CONSIGNA 1 → Enumera los aspectos que, según el texto sobre el omega-3 en la trucha arcoíris, evaluaron los investigadores en el ensayo a escala comercial.
CONSIGNA 2 →
Indica si cada afirmación concuerda con el texto sobre el omega-3 en la trucha arcoíris. Responde sí o no y cita las palabras del texto que lo deciden.
(a) El ensayo comercial se llevó a cabo en tres localidades de la costa oeste de Noruega.
(b) La dieta con más omega-3 mejoró la supervivencia de la trucha arcoíris.
(c) Hofseth Aqua cultiva únicamente trucha.
CONSIGNA 3 → Retoma el texto sobre el omega-3 en la trucha arcoíris y continúalo a partir de su última oración.

═════ TEXTO DE ESTUDIO

Un estudio desarrollado por el instituto noruego de investigación alimentaria Nofima evidenció que, a diferencia del salmón del Atlántico, una dieta con altos niveles de omega-3 no se traduce en mejoras de salud, supervivencia ni desempeño productivo en la trucha arcoíris cultivada en jaulas marinas, aunque sí incrementa el contenido de estos ácidos grasos en el filete.
La investigación se realizó en colaboración con el productor de alimentos Cargill y la empresa acuícola Hofseth Aqua, que cultiva tanto salmón como trucha. El trabajo buscó profundizar en las diferencias entre especies, considerando que gran parte del conocimiento disponible sobre salmónidos proviene de estudios realizados en salmón.
“Gran parte del conocimiento que tenemos sobre los salmónidos proviene de estudios en salmón. Pero no se trata de la misma especie, por lo que es importante contar con información específica sobre la trucha arcoíris”, señaló Marta Bou, investigadora de Nofima.
Los ácidos grasos omega-3 EPA y DHA son considerados nutrientes relevantes para los salmónidos, aunque también representan un recurso marino limitado, lo que hace necesario su uso eficiente. En el caso del salmón, investigaciones previas han demostrado que niveles elevados de estos compuestos pueden mejorar la salud, la robustez y la calidad del pez. Sin embargo, hasta ahora existía escasa información sobre sus efectos en la trucha arcoíris en condiciones de cultivo marino comercial.
El estudio incluyó un ensayo a escala comercial en jaulas marinas, donde se compararon dietas con un nivel estándar y un nivel elevado de omega-3. Los peces fueron cultivados en tres localidades de la costa oeste de Noruega, en distintos momentos del año. Los investigadores evaluaron crecimiento, bienestar, supervivencia y calidad del filete. En paralelo, se desarrolló un estudio comparativo en condiciones controladas entre trucha arcoíris y salmón del Atlántico en la estación de investigación de Nofima en Sunndalsøra, enfocado en analizar diferencias en la absorción y metabolismo del omega-3.

══════════
═════ MATERIAL PROPORCIONADO

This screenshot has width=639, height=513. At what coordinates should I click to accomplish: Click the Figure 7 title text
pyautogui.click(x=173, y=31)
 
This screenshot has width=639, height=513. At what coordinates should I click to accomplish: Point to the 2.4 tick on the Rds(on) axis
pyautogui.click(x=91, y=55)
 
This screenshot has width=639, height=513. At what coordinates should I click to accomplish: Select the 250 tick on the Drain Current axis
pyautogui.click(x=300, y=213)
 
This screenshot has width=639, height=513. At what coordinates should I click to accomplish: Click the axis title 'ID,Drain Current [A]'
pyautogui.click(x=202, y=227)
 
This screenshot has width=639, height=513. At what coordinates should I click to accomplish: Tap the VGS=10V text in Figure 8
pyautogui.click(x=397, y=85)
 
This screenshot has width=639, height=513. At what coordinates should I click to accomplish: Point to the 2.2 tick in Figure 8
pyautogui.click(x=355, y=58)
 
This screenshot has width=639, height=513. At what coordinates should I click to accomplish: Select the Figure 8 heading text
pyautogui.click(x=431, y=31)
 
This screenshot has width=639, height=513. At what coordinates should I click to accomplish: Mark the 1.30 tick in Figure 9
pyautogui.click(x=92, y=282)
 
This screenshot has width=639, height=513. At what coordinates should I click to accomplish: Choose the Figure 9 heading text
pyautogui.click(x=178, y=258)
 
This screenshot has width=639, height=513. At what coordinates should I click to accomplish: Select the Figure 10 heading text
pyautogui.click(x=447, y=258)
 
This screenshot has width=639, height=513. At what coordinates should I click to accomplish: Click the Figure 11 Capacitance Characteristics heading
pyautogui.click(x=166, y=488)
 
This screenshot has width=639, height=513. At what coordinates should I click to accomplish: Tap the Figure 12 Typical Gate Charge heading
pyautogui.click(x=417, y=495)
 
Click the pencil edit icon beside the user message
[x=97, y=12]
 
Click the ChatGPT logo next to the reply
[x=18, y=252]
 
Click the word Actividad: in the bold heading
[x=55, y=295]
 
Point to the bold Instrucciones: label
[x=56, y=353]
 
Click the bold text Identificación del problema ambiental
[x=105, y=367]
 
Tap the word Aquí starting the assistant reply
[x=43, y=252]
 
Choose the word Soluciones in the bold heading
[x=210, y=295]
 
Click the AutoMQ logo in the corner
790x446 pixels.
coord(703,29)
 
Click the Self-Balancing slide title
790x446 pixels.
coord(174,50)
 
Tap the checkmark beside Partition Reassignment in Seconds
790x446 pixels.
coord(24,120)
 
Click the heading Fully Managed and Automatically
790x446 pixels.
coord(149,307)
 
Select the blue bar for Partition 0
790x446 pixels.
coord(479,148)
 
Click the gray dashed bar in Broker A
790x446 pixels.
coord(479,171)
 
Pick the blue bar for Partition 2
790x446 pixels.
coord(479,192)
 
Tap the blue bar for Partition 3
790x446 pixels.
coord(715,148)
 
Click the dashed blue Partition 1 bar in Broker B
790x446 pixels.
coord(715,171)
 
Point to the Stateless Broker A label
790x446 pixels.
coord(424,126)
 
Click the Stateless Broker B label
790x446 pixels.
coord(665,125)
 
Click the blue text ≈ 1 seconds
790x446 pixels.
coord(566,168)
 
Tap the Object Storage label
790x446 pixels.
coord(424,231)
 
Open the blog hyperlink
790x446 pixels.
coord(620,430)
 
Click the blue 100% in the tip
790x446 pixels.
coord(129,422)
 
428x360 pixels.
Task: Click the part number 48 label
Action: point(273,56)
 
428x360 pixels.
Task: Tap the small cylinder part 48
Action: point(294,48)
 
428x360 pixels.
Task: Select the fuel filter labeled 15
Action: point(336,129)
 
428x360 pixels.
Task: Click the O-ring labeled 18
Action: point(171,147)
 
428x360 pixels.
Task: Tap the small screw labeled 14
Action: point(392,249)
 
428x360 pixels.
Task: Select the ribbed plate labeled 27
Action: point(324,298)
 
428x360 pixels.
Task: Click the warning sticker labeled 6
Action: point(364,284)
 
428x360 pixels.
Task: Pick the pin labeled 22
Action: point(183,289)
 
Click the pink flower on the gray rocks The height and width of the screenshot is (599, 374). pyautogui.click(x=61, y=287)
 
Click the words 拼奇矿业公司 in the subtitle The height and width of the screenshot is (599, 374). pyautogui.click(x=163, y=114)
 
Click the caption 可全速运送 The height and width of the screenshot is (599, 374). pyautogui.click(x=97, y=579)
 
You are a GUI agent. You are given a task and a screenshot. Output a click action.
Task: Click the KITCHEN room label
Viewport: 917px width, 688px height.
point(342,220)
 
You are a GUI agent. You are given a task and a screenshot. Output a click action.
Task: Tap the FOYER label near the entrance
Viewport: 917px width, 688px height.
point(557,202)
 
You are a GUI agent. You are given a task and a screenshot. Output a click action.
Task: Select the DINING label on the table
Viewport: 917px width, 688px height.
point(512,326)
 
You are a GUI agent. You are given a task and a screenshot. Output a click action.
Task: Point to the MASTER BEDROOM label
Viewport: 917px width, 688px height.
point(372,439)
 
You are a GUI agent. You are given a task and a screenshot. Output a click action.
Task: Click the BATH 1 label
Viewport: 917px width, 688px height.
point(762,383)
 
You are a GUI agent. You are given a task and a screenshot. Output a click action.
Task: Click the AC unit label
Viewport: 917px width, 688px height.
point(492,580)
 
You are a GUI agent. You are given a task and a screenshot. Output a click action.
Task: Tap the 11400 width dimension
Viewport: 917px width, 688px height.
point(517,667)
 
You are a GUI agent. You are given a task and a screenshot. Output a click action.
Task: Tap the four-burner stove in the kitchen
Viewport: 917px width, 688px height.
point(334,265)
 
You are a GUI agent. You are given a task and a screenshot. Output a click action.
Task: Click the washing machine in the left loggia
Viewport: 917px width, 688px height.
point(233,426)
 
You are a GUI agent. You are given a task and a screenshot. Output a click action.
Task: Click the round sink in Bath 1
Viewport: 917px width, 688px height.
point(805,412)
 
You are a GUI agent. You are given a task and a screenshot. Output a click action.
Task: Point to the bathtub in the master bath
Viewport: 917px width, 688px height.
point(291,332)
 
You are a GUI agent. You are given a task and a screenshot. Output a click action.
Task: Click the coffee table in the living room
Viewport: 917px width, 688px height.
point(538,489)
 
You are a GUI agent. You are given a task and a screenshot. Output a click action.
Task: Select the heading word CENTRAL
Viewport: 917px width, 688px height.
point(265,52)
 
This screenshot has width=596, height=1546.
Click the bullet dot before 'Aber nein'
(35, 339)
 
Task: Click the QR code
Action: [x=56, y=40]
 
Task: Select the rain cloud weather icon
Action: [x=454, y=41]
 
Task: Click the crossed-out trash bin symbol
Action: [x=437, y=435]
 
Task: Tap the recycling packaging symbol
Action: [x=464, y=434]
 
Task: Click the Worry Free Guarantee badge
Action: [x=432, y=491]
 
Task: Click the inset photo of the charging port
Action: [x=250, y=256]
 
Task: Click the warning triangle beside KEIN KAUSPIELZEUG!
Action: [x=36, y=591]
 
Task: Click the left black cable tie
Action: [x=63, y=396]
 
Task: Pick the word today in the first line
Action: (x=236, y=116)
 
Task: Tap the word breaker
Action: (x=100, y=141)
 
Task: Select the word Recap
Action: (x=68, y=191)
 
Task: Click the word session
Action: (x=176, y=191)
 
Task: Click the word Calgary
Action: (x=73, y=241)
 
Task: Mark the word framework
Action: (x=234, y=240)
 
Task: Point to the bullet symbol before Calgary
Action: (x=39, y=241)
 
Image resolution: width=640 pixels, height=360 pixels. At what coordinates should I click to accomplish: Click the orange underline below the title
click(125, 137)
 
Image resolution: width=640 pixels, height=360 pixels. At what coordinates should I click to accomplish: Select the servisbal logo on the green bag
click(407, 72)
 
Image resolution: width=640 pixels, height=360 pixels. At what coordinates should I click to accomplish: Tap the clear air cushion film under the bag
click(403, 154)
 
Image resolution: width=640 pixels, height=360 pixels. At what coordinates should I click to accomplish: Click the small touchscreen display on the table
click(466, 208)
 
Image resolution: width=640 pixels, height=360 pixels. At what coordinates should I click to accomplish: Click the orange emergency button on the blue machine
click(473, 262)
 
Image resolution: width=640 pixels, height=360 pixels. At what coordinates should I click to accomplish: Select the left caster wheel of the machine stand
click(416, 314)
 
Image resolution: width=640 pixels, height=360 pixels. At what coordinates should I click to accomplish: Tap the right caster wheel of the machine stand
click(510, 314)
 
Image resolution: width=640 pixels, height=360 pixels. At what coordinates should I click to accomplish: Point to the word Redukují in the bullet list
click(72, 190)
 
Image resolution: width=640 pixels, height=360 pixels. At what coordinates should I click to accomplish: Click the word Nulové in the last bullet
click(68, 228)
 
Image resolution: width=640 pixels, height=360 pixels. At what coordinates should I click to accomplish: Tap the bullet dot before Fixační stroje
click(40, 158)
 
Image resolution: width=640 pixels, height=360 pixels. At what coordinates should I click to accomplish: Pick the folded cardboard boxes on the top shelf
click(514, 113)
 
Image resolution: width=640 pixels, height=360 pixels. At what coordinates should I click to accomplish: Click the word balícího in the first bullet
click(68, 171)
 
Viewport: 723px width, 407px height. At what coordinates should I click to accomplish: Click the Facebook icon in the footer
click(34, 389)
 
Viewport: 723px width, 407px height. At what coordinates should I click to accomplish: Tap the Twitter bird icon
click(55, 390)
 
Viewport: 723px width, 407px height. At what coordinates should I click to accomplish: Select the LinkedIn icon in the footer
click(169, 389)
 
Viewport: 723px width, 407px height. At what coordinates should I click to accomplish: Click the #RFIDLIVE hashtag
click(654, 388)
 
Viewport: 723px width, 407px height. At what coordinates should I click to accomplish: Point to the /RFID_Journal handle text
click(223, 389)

══════════

RESULTADO 1 → Crecimiento, bienestar, supervivencia y calidad del filete.

RESULTADO 2 →
(a) Sí: "Los peces fueron cultivados en tres localidades de la costa oeste de Noruega".
(b) No: "no se traduce en mejoras de salud, supervivencia ni desempeño productivo en la trucha arcoíris".
(c) No: "que cultiva tanto salmón como trucha".

RESULTADO 3 →
Hallazgos
Los resultados mostraron diferencias claras entre ambas especies. La trucha arcoíris demostró una mayor capacidad de almacenar omega-3 en el filete en comparación con el salmón cuando recibe el mismo alimento. No obstante, el aumento de omega-3 en la dieta no generó beneficios adicionales en términos de salud, supervivencia u otros parámetros productivos en la trucha, bajo las condiciones evaluadas.
“Documentamos diferencias claras entre el salmón y la trucha arcoíris. La trucha almacena más omega-3 en el filete que el salmón cuando recibe el mismo alimento. Al mismo tiempo, un mayor aporte de omega-3 no se tradujo en mejoras en salud, supervivencia u otros beneficios productivos en la trucha arcoíris bajo estas condiciones, como sí ocurre en el salmón”, explicó Bou.
En términos de composición del filete, la trucha alimentada con dieta estándar presentó alrededor de 20 mg de EPA+DHA por gramo, mientras que aquellas con dieta enriquecida alcanzaron cerca de 26 mg por gramo. En el caso del salmón alimentado con el nivel elevado de omega-3, el contenido fue de poco más de 16 mg por gramo. Según la Autoridad Europea de Seguridad Alimentaria (EFSA), un adulto promedio requiere 250 mg diarios de EPA+DHA.
Desde una perspectiva nutricional, Bou señaló que el consumo de 125 gramos de filete de trucha arcoíris alimentada con dieta estándar es suficiente para cubrir el requerimiento diario de omega-3, y advirtió que niveles más altos no necesariamente implican un uso eficiente de los recursos.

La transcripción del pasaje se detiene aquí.